I would like to ask you, whether there is a person that has tried to implement ARIMA model (or other time series methods) in GAMS.
I have not found any topics related to this model.

My points are to:

how to find how many lags we need to take into account to the model,

how to find differentiation in time series (I have data from 2000 to 2018), last data historical year is 2018,

the variable I want to predict has at least 4-5 dimensions,

These are main points that come to my mind rigth now. If you have any suggestions or are familiar with the application of the time series models, I would be very happy.
I need to implement ARIMA and ETS methods, to check and compare their forecasting results to our benchmark method (that we have used for many years).

It may be possible, and I work with GAMS weekly, but it’s easier to do in R. Try the forecast package by Hyndman!

The R software is free, the package is free, and the techniques are well documented in his text, which is available free online at https://otexts.com/fpp2/

It’s worth investigating the autoarima command, which is well documented online at the CRAN website.

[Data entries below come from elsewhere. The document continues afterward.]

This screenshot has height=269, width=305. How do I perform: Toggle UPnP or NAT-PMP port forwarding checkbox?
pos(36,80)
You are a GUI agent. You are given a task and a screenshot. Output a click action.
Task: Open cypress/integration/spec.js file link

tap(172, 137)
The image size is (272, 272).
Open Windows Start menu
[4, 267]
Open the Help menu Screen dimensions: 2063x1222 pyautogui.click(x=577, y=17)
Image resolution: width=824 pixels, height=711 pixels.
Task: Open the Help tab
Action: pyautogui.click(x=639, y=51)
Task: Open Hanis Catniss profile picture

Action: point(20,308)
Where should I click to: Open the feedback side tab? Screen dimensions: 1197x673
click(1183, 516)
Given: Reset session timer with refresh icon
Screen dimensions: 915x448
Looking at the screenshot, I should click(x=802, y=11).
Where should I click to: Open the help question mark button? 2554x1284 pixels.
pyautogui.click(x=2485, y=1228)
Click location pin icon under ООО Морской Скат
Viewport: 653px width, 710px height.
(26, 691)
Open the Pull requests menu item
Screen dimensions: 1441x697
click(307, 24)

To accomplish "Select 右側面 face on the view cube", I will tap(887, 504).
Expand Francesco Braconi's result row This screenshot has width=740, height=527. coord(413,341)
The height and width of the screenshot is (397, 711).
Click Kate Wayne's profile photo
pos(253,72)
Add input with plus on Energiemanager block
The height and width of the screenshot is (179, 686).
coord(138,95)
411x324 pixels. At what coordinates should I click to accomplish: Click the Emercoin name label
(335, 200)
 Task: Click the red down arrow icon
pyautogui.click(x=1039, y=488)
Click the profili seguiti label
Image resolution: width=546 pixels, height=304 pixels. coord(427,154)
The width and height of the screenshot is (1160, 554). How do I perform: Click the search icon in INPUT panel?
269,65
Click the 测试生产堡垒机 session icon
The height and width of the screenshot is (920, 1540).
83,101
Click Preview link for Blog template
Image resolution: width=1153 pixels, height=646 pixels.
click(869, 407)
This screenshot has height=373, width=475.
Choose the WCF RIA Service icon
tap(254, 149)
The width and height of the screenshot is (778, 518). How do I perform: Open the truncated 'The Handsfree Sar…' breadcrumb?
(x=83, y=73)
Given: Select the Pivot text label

Yes. You are right abour R. There is function to arima models.
The problem, or maybe not a problem, is that all of us here at work are working with GAMS, and we use this program as a “bible”.
All forecasting methods so far have been implemented in this program.

The only think, I have experiance with ni R and GAMS, is that I am creating gdx-files in R (from type of dat-files) that include raw data from data base. This is a transformation from a type of file that cannot be easily read by GAMS.

Do you think that it would possible to input variables from GAMS, that you want to forecast with the new methods, to R, and then come back with the results to GAMS program again?

Thank you for the clarification! (I also use GAMS as a “first choice” tool, whenever possible.)

I haven’t coded any forecast model identification problem, but it’s surely possible. It would require hard coding the process (via loops or a similar structure) of altering model parameters, recalculating observed values for the model in question, and fitting the new model. And there should be some parameters or scalars used to store the parameters of either the best solution found (so far in the process) or, subject to your needs, all model parameters and performance measures.

Yes, this is how I see it.
Storage of coefficients is one think. The other will be to “adjust” all fitted models into national value, since it will not only fit ARIMA to a single univariate value, but after fitting all models (say 10.000), I have to make an assumption to a national (“roof”) value.
What I am saying here is like this, a single record, with five dimensions value, is:
AKM101 (x98) BKM101 (x98) HUD01 (x80) KOEN01 (x2) ALDER0029 (x3) 3,
It means that: there are 3 employed in work municipality 101, they live in municipality 101, with education HUD01, gender “men” and age interval 00-29.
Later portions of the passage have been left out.